Caminó con la cabeza alta, no como una prisionera resignada, sino como una guerrera marchando hacia la última batalla. Cruzó el salón entre dos mares de ojos hambrientos, y cada paso resonó como un latido desgarrado en el mármol.
-No soy vuestra - pensó - No soy vuestra. Jamás lo seré.
Selene la seguía, como su sombra más leal. Como su fuerza escondida. El reloj antiguo del salón marcó la medianoche con un tañido que pareció desgarrar el universo. Evelyn y Selene intercambiaron una mirada.
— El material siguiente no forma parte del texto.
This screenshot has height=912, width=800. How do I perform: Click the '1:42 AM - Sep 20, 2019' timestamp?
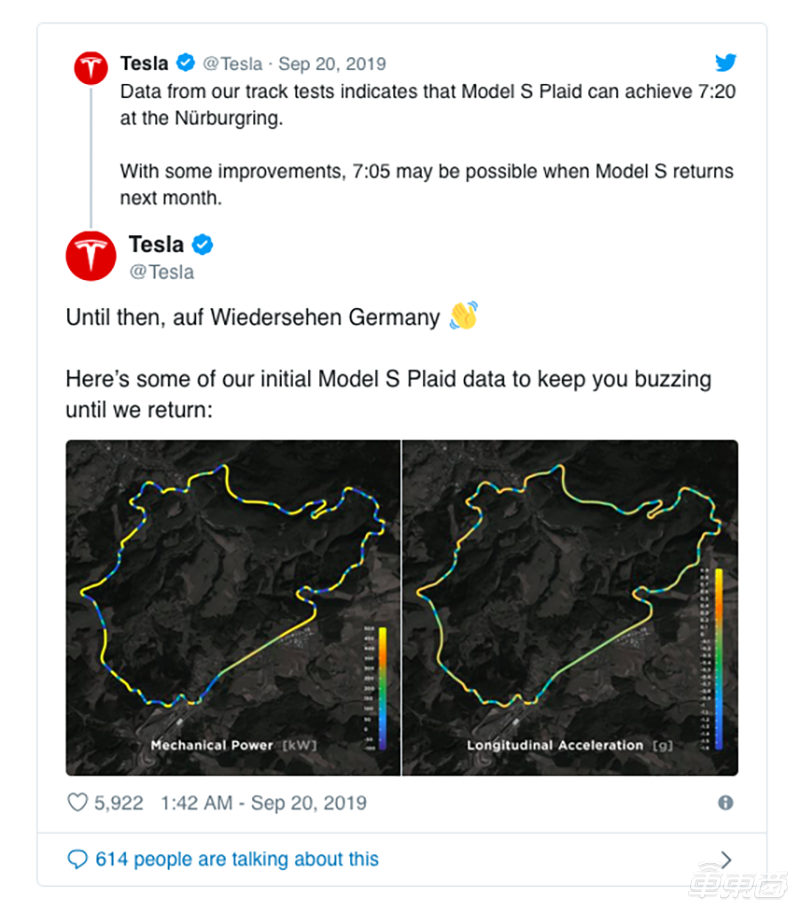coord(264,803)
Era el momento.
Deslizándose entre los grupos de invitados como espectros,
salieron por la galería trasera,
cubriendo sus rostros con los velos de sus vestidos. La galería olía a humedad, a abandono, a promesas rotas.
El viento aullaba tras las vidrieras rotas como un coro de almas desterradas.
Cuando cruzaron el umbral del jardín, sintieron la libertad como un golpe en la cara: áspera, fría, real. El carro estaba allí. Esperándolas como un último susurro de esperanza.
Pero no estaban solas. Una figura emergió de las sombras. Un latido de seda azul en la noche. Clarisse. Había escapado también. Sin palabras, sin excusas, sin máscaras. Se acercó a Evelyn y Selene con una determinación desesperada en los ojos.
-Llevarme con ustedes -susurró, la voz quebrada como un cristal a punto de estallar- No puedo... no quiero... ser lo que esperan de mí.
Por un instante, Evelyn dudó. Clarisse era todo lo que habían aprendido a desconfiar. Pero luego recordó el destello en sus ojos. La grieta. La sombra. Y supo que no podían dejarla atrás. Selene asintió en silencio.
Tres contra el mundo.
Tres contra siglos de cadenas.
Tres fuegos vivos escapando de la jaula de mármol.
Subieron al carruaje. El jardinero, un anciano de rostro severo y ojos compasivos, azuzó los caballos. Las ruedas chirriaron sobre el camino empedrado. Y el Instituto Saint Amaranthe, ese mausoleo de sueños asesinados, quedó atrás.
Mientras el viento les arrancaba lágrimas de los ojos, y el horizonte se abría ante ellas como una herida sangrante, Evelyn apretó la mano de Selene.
Selene apretó la mano de Clarisse. Y juntas, con los vestidos desgarrados, con los labios partidos por el frío,
rieron. Rieron en silencio. Rieron como quien escapa de una pesadilla eterna.
Sus sombras, proyectadas por la luna,
ya no eran figuras temblorosas. Eran lobas en carrera. Eran alas desplegándose. Eran gritos de libertad grabados en el tejido mismo de la noche. Quizás no lograrían sobrevivir mucho tiempo. Quizás el mundo sería tan cruel como sus muros conocidos. Pero al menos, en ese instante eterno,
eran suyas.
Dueñas de sus voces.
Dueñas de sus cuerpos.
Dueñas de su amor.
Y nadie, jamás, podría arrebatárselo.